End-to-End Training for Unified Tokenization and Latent Denoising

from arxiv, First two authors contributed equally. Project: https://xingjianbai.com/unite-tokenization-generation/ Code: https://github.com/ShivamDuggal4/UNITE-tokenization-generation

Latent diffusion models (LDMs) enable high-fidelity synthesis by operating in learned latent spaces. However, training state-of-the-art LDMs requires complex staging: a tokenizer must be trained first, before the diffusion model can be trained in the frozen latent space. We propose UNITE - an autoencoder architecture for unified tokenization and latent diffusion. UNITE consists of a Generative Encoder that serves as both image tokenizer and latent generator via weight sharing. Our key insight is that tokenization and generation can be viewed as the same latent inference problem under different conditioning regimes: tokenization infers latents from fully observed images, whereas generation infers them from noise together with text or class conditioning. Motivated by this, we introduce a single-stage training procedure that jointly optimizes both tasks via two forward passes through the same Generative Encoder. The shared parameters enable gradients to jointly shape the latent space, encouraging a "common latent language". Across image and molecule modalities, UNITE achieves near state of the art performance without adversarial losses or pretrained encoders (e.g., DINO), reaching FID 2.12 and 1.73 for Base and Large models on ImageNet 256 x 256. We further analyze the Generative Encoder through the lenses of representation alignment and compression. These results show that single stage joint training of tokenization & generation from scratch is feasible.

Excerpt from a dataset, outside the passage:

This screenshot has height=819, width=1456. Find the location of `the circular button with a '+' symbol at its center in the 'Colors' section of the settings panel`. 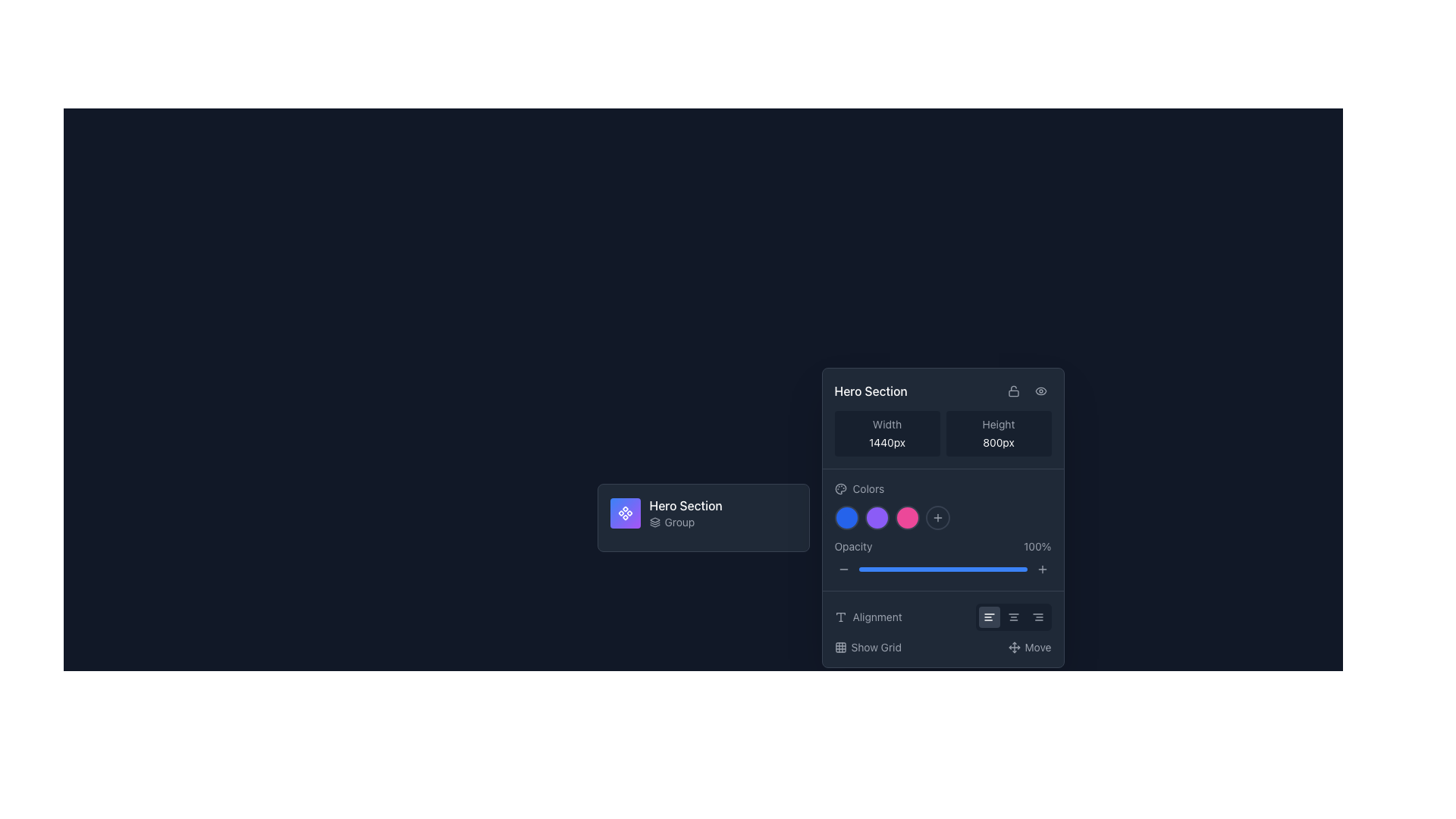

the circular button with a '+' symbol at its center in the 'Colors' section of the settings panel is located at coordinates (937, 516).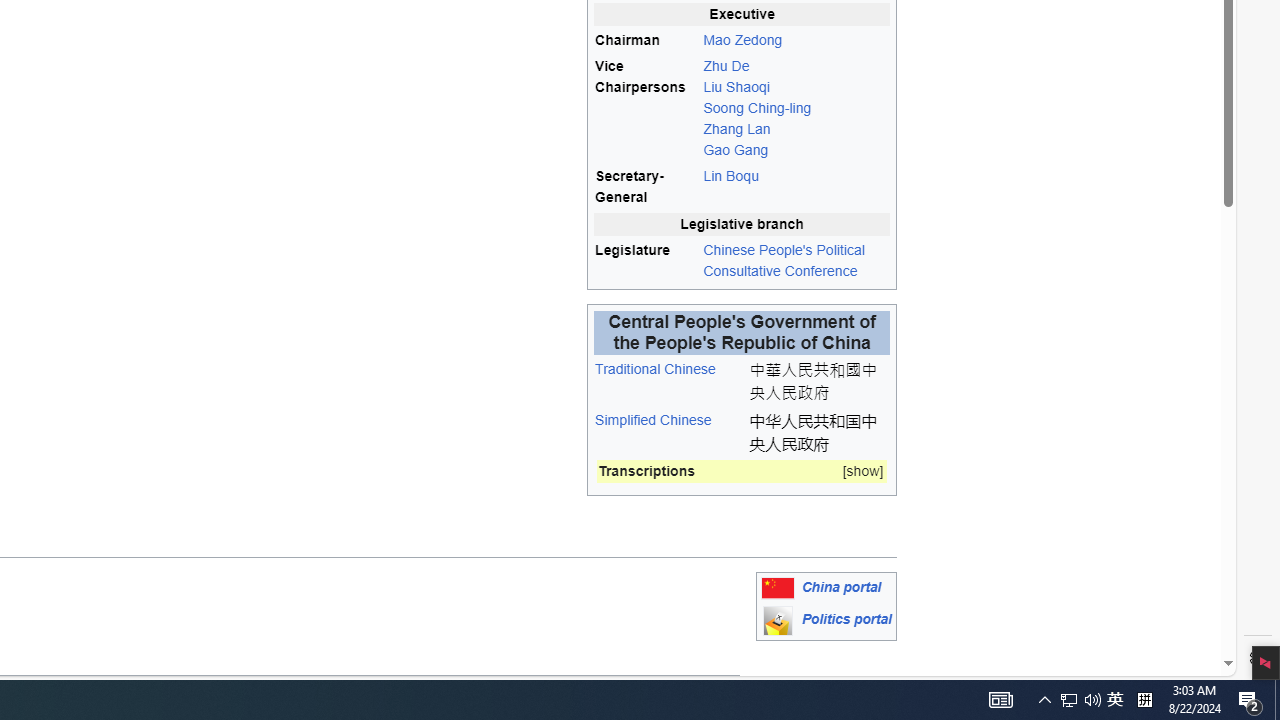 The image size is (1280, 720). I want to click on 'Zhu De Liu Shaoqi Soong Ching-ling Zhang Lan Gao Gang', so click(795, 108).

翻译：隐空间扩散模型（LDMs）通过在学习到的隐空间中操作，实现了高保真合成。然而，训练最先进的LDM需要复杂的分阶段流程：必须首先训练分词器，随后才能在冻结的隐空间中训练扩散模型。我们提出UNITE——一种用于统一分词与隐空间扩散的自编码器架构。UNITE包含一个生成式编码器，通过参数共享同时充当图像分词器和隐空间生成器。我们的核心见解在于，分词和生成可视为在不同条件设置下的同一隐空间推理问题：分词从完全观测的图像中推断隐变量，而生成则从噪声结合文本或类别条件中推断隐变量。基于这一动机，我们提出一种单阶段训练流程，通过同一生成式编码器的两次前向传播联合优化两项任务。共享参数使得梯度能共同塑造隐空间，从而促进"通用隐语言"的形成。在图像和分子模态中，UNITE在无需对抗损失或预训练编码器（如DINO）的情况下，实现了接近最优的性能：在ImageNet 256×256数据集上，Base和Large模型的FID分别达到2.12和1.73。我们进一步从表示对齐与压缩的角度分析了生成式编码器。这些结果表明，从零开始进行分词与生成的单阶段联合训练是可行的。